GOAL OF THE EXERCISE: Could you turn the records from the line containing "This screenshot has height=442, width=605." through the line containing "pyautogui.click(x=92, y=112)", inclusive, into a two-column CSV with the headers "prompt" and "answer"? Give one row per record, put the text and its answer each in a single quoted field with line breaks changed to spaces, and leave out the pictures.

INPUT FOR THIS TASK:
--------------------
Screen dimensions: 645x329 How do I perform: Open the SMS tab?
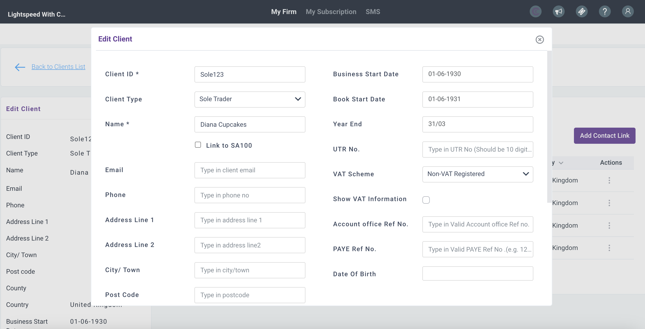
--------------------
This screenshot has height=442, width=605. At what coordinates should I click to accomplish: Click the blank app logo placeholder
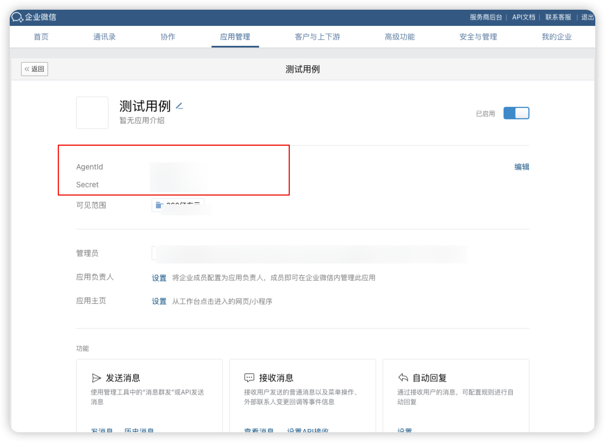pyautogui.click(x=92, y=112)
--------------------
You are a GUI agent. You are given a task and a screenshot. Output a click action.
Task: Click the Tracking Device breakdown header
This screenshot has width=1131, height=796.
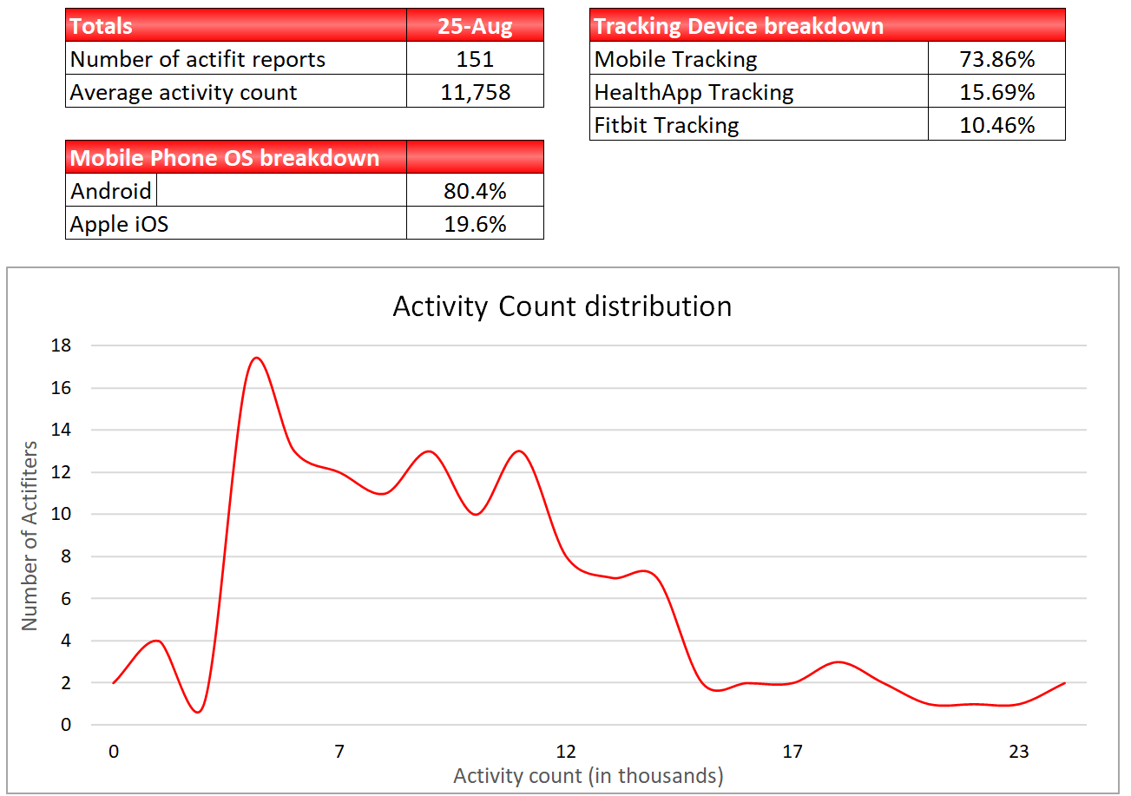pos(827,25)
--------------------
RESULT OF THE TASK:
prompt,answer
"This screenshot has height=442, width=605. At what coordinates should I click to accomplish: Click the blank app logo placeholder","pyautogui.click(x=92, y=112)"